Aim of the exercise:
Duplicate everything from the line containing "You are a computer-use" down to the line containing "click(968, 101)", with both of those lines included.

Extracted records:
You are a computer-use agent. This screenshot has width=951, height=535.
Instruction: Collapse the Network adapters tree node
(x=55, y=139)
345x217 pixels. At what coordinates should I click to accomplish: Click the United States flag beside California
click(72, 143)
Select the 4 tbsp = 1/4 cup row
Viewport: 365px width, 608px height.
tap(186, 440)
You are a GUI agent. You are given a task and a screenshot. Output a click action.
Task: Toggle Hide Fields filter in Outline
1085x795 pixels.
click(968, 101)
* * *
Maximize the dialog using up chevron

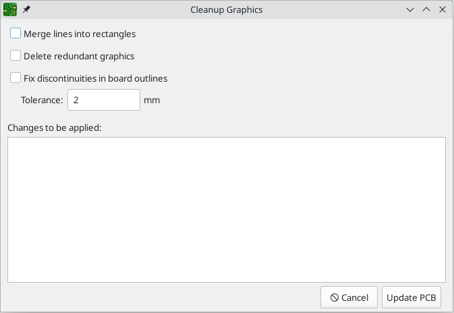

Task result:
You are a computer-use agent. This screenshot has width=951, height=535.
Instruction: Collapse the Network adapters tree node
(x=55, y=139)
345x217 pixels. At what coordinates should I click to accomplish: Click the United States flag beside California
click(72, 143)
Select the 4 tbsp = 1/4 cup row
Viewport: 365px width, 608px height.
tap(186, 440)
You are a GUI agent. You are given a task and a screenshot. Output a click action.
Task: Toggle Hide Fields filter in Outline
1085x795 pixels.
click(968, 101)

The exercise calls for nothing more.